Japanese architecture firm Torafu designed this narrow house in Tokyo back in 2010 for a family. Dubbed “House in Ookayama”, the family home was built to accommodate two generations, and contains both private and shared living spaces.
The building is set on a 15-by-54 (4.7-by-16.5) meter site that originally belonged to the owner’s parents. It contains a total of 1350 square feet (105 square meters) spread over 2.5 floors. Flanked by other buildings on three sides, the architects main challenge was reducing the perception of narrowness, both inside and out.
The entryway and stairwell have been placed off-center, splitting the home into two sections: the public living spaces and private bedrooms. The interior is largely open plan, allowing you to look down the length of the building. Large windows and skylights have been used to maintain the natural daylighting, despite its close quarters to adjacent houses.
The lower floor has been designed for the owner’s parents, providing them with ease of access. The upper level is home to the owners and their child. To squeeze all the living spaces in, the architects have employed split levels in places. The upstairs bedroom contains a lower master bedroom for the adults and an upper bedroom for their child.
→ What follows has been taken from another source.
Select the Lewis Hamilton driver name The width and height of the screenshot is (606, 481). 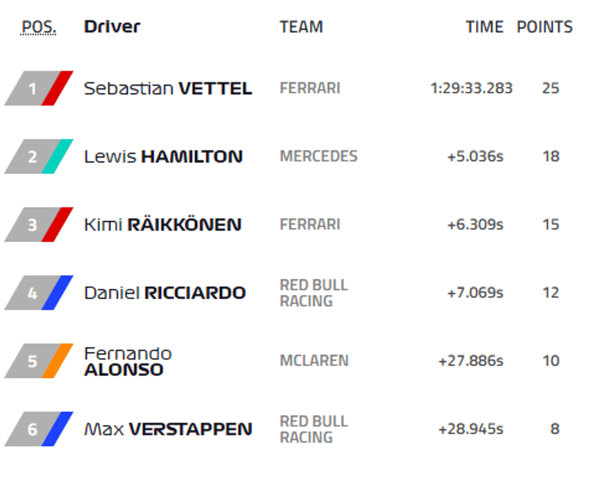point(163,156)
Because they wanted to take advantage of the roof slope and incorporate skylights, the storage loft has been sandwiched between the upper and lower living spaces. From the architects: “This random-looking composition is made like a multifunctional stacking that can be seen as one large piece of furniture… blurring the boundaries between building and furniture.”
For more Japanese houses check out the “House to Catch a Tree” that frames views of foliage. Or, this barn that’s been built with flexibility in mind for future use. See all Japanese houses.
Why not use 4″ SIP panels instead of those thick walls and beat earthquakes at the same time?
The Japanese are considered to be at the forefront when it comes to seismic design – I’d go with the thick wall too!
With such a difficult site, I think I would have liked another floor. I do admire the Japanese use of space and always simple design. thanks for this one.